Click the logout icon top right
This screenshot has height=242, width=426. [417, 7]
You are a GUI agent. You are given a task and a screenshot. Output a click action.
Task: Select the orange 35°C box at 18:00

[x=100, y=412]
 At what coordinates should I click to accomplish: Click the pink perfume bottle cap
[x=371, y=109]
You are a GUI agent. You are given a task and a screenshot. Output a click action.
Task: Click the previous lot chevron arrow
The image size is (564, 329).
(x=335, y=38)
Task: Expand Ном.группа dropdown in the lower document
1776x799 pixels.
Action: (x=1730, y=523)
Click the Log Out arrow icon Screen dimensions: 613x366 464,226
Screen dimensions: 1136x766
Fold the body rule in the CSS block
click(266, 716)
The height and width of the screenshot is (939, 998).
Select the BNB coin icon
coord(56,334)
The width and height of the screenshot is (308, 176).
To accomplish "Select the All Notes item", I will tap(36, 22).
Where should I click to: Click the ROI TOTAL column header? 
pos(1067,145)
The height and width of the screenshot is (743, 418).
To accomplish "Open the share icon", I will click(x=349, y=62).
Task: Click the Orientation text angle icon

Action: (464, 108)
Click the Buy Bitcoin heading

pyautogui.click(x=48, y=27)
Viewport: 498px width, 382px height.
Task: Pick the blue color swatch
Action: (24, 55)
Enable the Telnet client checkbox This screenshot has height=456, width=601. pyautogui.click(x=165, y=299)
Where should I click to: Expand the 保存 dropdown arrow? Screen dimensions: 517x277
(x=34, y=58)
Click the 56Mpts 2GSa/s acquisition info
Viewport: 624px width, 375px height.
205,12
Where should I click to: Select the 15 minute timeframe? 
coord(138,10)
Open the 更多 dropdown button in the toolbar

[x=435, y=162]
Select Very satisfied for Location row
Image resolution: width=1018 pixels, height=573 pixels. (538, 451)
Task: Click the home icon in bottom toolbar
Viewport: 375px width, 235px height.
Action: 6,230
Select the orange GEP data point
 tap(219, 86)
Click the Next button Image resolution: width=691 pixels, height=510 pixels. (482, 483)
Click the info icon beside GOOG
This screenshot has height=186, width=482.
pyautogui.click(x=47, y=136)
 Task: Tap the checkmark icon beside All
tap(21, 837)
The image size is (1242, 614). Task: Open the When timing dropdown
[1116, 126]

================

### Work instructions
Output the full set of entries exactly as they were given.

### Answer to this task
Click the logout icon top right
This screenshot has height=242, width=426. [417, 7]
You are a GUI agent. You are given a task and a screenshot. Output a click action.
Task: Select the orange 35°C box at 18:00

[x=100, y=412]
 At what coordinates should I click to accomplish: Click the pink perfume bottle cap
[x=371, y=109]
You are a GUI agent. You are given a task and a screenshot. Output a click action.
Task: Click the previous lot chevron arrow
The image size is (564, 329).
(x=335, y=38)
Task: Expand Ном.группа dropdown in the lower document
1776x799 pixels.
Action: (x=1730, y=523)
Click the Log Out arrow icon Screen dimensions: 613x366 464,226
Screen dimensions: 1136x766
Fold the body rule in the CSS block
click(266, 716)
The height and width of the screenshot is (939, 998).
Select the BNB coin icon
coord(56,334)
The width and height of the screenshot is (308, 176).
To accomplish "Select the All Notes item", I will tap(36, 22).
Where should I click to: Click the ROI TOTAL column header? 
pos(1067,145)
The height and width of the screenshot is (743, 418).
To accomplish "Open the share icon", I will click(x=349, y=62).
Task: Click the Orientation text angle icon

Action: (464, 108)
Click the Buy Bitcoin heading

pyautogui.click(x=48, y=27)
Viewport: 498px width, 382px height.
Task: Pick the blue color swatch
Action: (24, 55)
Enable the Telnet client checkbox This screenshot has height=456, width=601. pyautogui.click(x=165, y=299)
Where should I click to: Expand the 保存 dropdown arrow? Screen dimensions: 517x277
(x=34, y=58)
Click the 56Mpts 2GSa/s acquisition info
Viewport: 624px width, 375px height.
205,12
Where should I click to: Select the 15 minute timeframe? 
coord(138,10)
Open the 更多 dropdown button in the toolbar

[x=435, y=162]
Select Very satisfied for Location row
Image resolution: width=1018 pixels, height=573 pixels. (538, 451)
Task: Click the home icon in bottom toolbar
Viewport: 375px width, 235px height.
Action: 6,230
Select the orange GEP data point
 tap(219, 86)
Click the Next button Image resolution: width=691 pixels, height=510 pixels. (482, 483)
Click the info icon beside GOOG
This screenshot has height=186, width=482.
pyautogui.click(x=47, y=136)
 Task: Tap the checkmark icon beside All
tap(21, 837)
The image size is (1242, 614). Task: Open the When timing dropdown
[1116, 126]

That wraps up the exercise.